As risk becomes more volatile and less predictable, insurers are rethinking long‑standing approaches to catastrophe modeling. Precision alone is no longer enough — insight must be actionable and defensible.

In catastrophe modeling, decision-grade insight means results that are:

  • Transparent, with clear assumptions and visible loss drivers 
  • Consistent, comparable across portfolios, perils, and time
  • Granular, reflecting meaningful differences between individual properties
  • Defensible, able to stand up to internal governance, regulatory review, and stakeholder scrutiny


HD modeling is designed to meet these standards, so results do not just inform decisions, they stand up to them. 

This matters as insurers face increasing loss volatility, more frequent secondary perils, growing exposure concentrations, and greater scrutiny of model-driven decisions across the organization.



How HD models work 

HD catastrophe models combine advances in science, data, and computing power to deliver a clearer, scalable view of risk.

Built to reflect how catastrophe risk behaves today

The HD modeling framework introduces advances designed to better reflect how catastrophe risk behaves in the real world. Together, these advances translate scientific realism into insight insurers can confidently apply across underwriting, portfolio management, pricing, and capital decisions.

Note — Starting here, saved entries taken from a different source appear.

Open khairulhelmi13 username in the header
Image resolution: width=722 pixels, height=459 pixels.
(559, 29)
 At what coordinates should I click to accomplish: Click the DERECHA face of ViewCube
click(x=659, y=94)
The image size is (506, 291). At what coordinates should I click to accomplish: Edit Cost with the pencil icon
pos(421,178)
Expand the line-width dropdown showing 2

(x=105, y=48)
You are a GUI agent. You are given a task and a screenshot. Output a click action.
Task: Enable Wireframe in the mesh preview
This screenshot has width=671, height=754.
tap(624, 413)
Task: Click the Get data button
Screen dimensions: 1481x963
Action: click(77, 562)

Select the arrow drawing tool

Our HD models represent hazard event frequency by using temporal simulation analyzed across one-to-six-year periods. A temporal simulation framework makes it possible to model time dependencies such as seasonality, event clustering, and antecedent conditions while still generating familiar average annual loss (AAL) and exceedance probability metrics.

Our HD models define the damaging features of the event in high resolution (up to a one-meter grid) as well as any site conditions that could influence the impact of the event — crucial for high hazard gradient perils like flood and wildfire. This could include site characteristics like soil composition for earthquakes, ground slope for floods, and vegetation density for wildfires. 

Our HD models use four parameters to define vulnerability curves, accounting for the probability of 100% loss and zero loss. This innovative approach provides more realistic location-level losses and improved claim severity and frequency distributions.

Our HD models use a period loss table, which represents losses for each sampled event. Express cedant terms and conditions in how reinsurance contracts, such as reinstatements and aggregate covers, are structured today to better quantify the impact of temporal and aggregate contract features.


Where we help

High-Definition model portfolio




What sets Moody’s HD models apart 

Moody’s HD models are built not only to be more detailed, but to be embedded into real insurance decisions — supporting a shift in how catastrophe risk is understood, assessed, and acted upon across the insurance lifecycle.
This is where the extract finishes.